Information shown:

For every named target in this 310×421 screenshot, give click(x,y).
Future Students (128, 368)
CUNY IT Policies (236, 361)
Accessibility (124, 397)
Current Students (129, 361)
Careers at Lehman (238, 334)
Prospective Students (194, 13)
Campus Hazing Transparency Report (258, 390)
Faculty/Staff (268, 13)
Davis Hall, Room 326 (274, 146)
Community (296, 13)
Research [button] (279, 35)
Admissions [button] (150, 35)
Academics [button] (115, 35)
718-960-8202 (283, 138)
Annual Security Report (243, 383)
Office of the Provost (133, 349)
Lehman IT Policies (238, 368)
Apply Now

What needs to be done: Reproduce every line of the material above without any changes.

Solution for this exercise:
For every named target in this 310×421 screenshot, give click(x,y).
Future Students (128, 368)
CUNY IT Policies (236, 361)
Accessibility (124, 397)
Current Students (129, 361)
Careers at Lehman (238, 334)
Prospective Students (194, 13)
Campus Hazing Transparency Report (258, 390)
Faculty/Staff (268, 13)
Davis Hall, Room 326 (274, 146)
Community (296, 13)
Research [button] (279, 35)
Admissions [button] (150, 35)
Academics [button] (115, 35)
718-960-8202 (283, 138)
Annual Security Report (243, 383)
Office of the Provost (133, 349)
Lehman IT Policies (238, 368)
Apply Now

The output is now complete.